Hubble Mystery Flasher
On February 21, 2006 astronomers using the Hubble Space Telescope as part of a Supernova Cosmology Project at Lawrence Berkeley National Laboratory (LBNL) hoping to discover supernovae noticed an odd flash of light. The light increased steadily, becoming brighter,
for 100 days, and then became increasingly dim for another 100 days, before disappearing. The image linked in this post shows the same area before the flash, and during the flash.
The steady increase and decrease in brightness doesn't match any known celestial event. The rise and fall in brightness has a signature that simply has never been recorded for any other type of celestial event. Kyle Barbary of LBNL presented a paper regarding the odd flash this week at the American Astronomical Society. Barbary says "We have never seen anything like it."
At the time, Hubble was pointed at a galaxy cluster 8 billion light-years away in the constellation Bootes. The object responsible for the flash might be anywhere between here and there, including the halo around our "local" galaxy, the Milky Way.
Barbary's isn't the first paper written about the odd event.
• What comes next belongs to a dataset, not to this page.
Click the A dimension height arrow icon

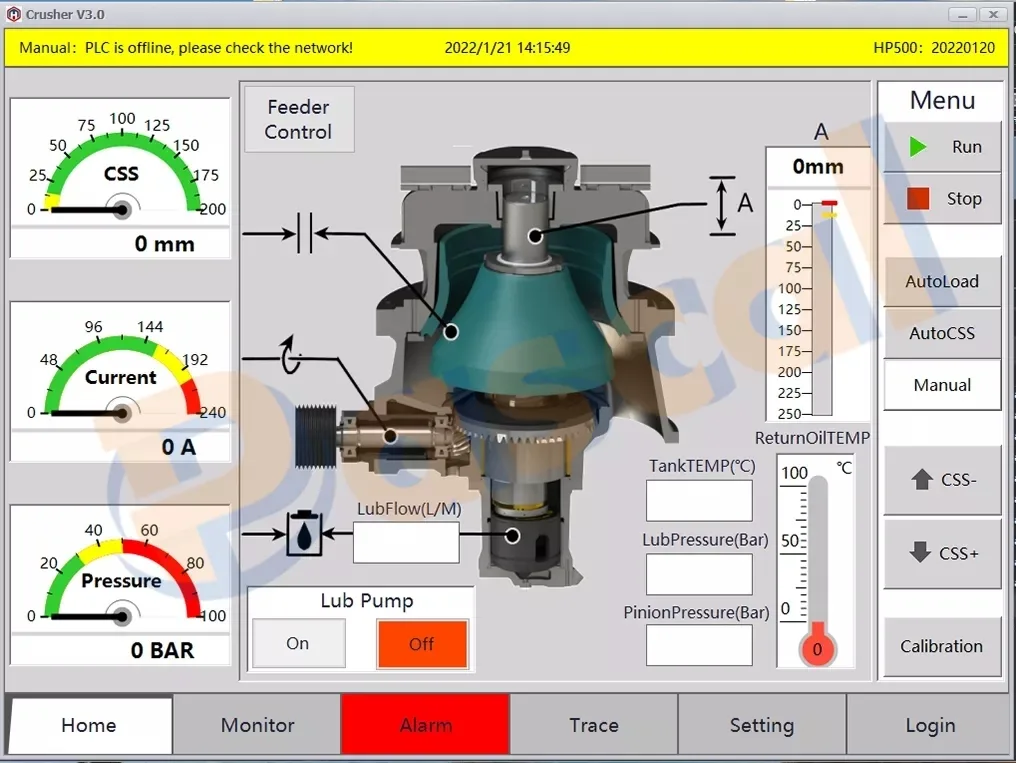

Other astronomers have suggested any number of possible explanations; the collapse and subsequent explosion of a carbon-rich star, or even a collision between a dead "white dwarf" star and an asteroid, or even a white dwarf star and a black hole; all of which is exceedingly speculative, as Barbary notes in saying "I don't think we really know what the discovery means until we can observe similar objects in the future."